But we’re getting ahead of our story. In “Astronomy Reborn: 1543–1687,” you’ll find out why we no longer believe that the celestial sphere represents reality; however, the notion of such a fixed structure holding the stars is still a useful model for us moderns. It helps us to communicate with others about the positions of the objects in the sky. We can orient our gaze into the heavens by thinking of the point of sky directly above the earth’s North Pole as the north celestial pole, and the point below the South Pole as the south celestial pole. Just as the earth’s equator lies midway between the North and South Poles, so the celestial equator lies equidistant between the north and south celestial poles.

 Think of it this way: If you were standing at the North Pole, then the north celestial pole would be directly overhead. If you were standing at the equator, the north and south celestial poles would be on opposite horizons. And if you were standing at the South Pole, the south celestial pole would be directly overhead. Astronomers have extended to the celestial sphere the same system of latitude and longitude that describes earthly coordinates. The lines of latitude, you may recall from geography, run parallel with the equator and measure angular distance north or south of the equator. On the celestial sphere, declination (dec) corresponds to latitude and measures the angular distance above or below the celestial equator. While earthbound latitude is expressed in degrees north or south of the equator (Philadelphia, for instance, is 40 degrees north), celestial declination is expressed in degrees + (above) or – (below) the celestial equator.

The star Betelgeuse, for example, is at a declination of +7 degrees, 24 minutes. On a globe, the lines of longitude run vertically from pole to pole. They demarcate angular distance measured east and west of the so-called prime meridian (that is, 0 degrees), which by convention and history has been fixed at Greenwich Observatory, in Greenwich, England. On the celestial sphere, right ascension (R.A.) corresponds to longitude. While declination is measured in degrees, right ascension is measured in hours, minutes, and seconds, increasing from west to east, starting at 0. This zero point is taken to be the position of the sun in the sky at the moment of the vernal equinox (we’ll discuss this in Chapter 3, “The Unexplained Motions of the Heavens’’). Because the earth rotates once approximately every 24 hours, the same objects will return to their positions in the sky approximately 24 hours later.

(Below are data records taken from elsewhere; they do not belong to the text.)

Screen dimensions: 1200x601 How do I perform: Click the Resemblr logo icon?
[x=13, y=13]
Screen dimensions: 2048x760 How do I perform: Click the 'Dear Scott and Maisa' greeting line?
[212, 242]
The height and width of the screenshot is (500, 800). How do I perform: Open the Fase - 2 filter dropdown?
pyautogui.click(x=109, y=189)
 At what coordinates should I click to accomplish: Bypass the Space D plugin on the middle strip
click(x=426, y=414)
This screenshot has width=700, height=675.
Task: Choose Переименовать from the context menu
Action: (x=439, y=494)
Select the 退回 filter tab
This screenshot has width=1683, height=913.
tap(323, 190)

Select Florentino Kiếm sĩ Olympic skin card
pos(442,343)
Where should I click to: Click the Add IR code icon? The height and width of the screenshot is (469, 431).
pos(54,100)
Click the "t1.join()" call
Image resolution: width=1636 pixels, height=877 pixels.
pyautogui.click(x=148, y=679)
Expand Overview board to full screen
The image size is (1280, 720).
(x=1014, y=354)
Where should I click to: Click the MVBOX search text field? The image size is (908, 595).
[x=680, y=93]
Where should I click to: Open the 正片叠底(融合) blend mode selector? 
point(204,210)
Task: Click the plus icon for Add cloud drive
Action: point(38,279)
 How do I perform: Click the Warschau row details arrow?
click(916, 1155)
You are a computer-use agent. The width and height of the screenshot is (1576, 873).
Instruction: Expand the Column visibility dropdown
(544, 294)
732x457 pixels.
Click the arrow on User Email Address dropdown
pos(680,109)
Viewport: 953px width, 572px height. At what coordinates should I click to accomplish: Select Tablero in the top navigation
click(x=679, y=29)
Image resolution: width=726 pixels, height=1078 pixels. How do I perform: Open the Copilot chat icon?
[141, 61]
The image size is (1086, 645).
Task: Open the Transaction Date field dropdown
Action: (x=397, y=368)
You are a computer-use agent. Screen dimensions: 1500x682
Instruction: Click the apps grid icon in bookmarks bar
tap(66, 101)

After 24 hours, the earth has rotated through 360 degrees, so that each hour of R.A. corresponds to 15 degrees on the sky. If the celestial poles, the celestial equator, and declination are projections of earthly coordinates (the poles, the equator, and latitude), why not simply imagine R.A. as projections of lines of longitude? There are good reasons why we don’t. Think of it this way: The stars in the sky above your head in winter time are different than those in summer time. That is, in the winter we see the constellation Orion, for example, but in summer, Orion is gone, hidden in the glare of a much closer star, the sun. Well, although the stars above you are changing daily, your longitude (in Atlanta, for example) is not changing. So the coordinates of the stars cannot be fixed to the coordinates on the surface of the earth. As we’ll see in later chapters, this difference comes from the fact that in addition to spinning on its axis, the earth is also orbiting the sun.

Measuring the Sky

The true value of the celestial coordinate system is that it gives the absolute coordinates of an object, so that two observers, anywhere on Earth, can direct their gaze to the exact same star. When you want to meet a friend in the big city, you don’t tell her that you’ll get together “somewhere downtown.” You give precise coordinates: “Let’s meet at the corner of State and Madison streets.” Similarly, the right ascension and declination astronomers use tell them (and you) precisely where in the sky to look. The celestial coordinate system can be confusing for the beginning sky watcher and is of little practical value to an observer armed with nothing but the naked eye. However, it can help the novice locate the North Star, and to know approximately where to look for planets. There is a simpler way to measure the location of an object in the sky as observed from your location at a particular time. It involves two angles. You can use angles to divide up the horizon by thinking of yourself as standing at the center of a circle.

A circle may be divided into 360 degrees (and a degree may be subdivided into 60 minutes, and a minute sliced into 60 seconds). Once you decide which direction is 0 degrees (the convention is to take due north as 0 degrees), you can measure, in degrees, precisely how far an object is from that point. Now that you have taken care of your horizontal direction, you can fix your vertical point of view by imagining an upright half circle extending from horizon to horizon. Divide this circle into 180 degrees, with the 90-degree point directly overhead. Astronomers call this overhead point the zenith. Altitude and azimuth are the coordinates that, together, make up the altazimuth coordinate system, and, for most people, they are quite a bit easier to use than celestial coordinates. An object’s altitude is its angular distance above the horizon, and its compass direction, called azimuth, is measured in degrees increasing clockwise from due north. Thus east is at 90 degrees, south at 180 degrees, and west at 270 degrees.

Altazimuth coordinates, while perhaps more intuitive than the celestial coordinate system, do have a serious shortcoming. They are valid only for your location on Earth at a particular time of day or night. In contrast, the celestial coordinate system is universal because its coordinate system moves with the stars in the sky.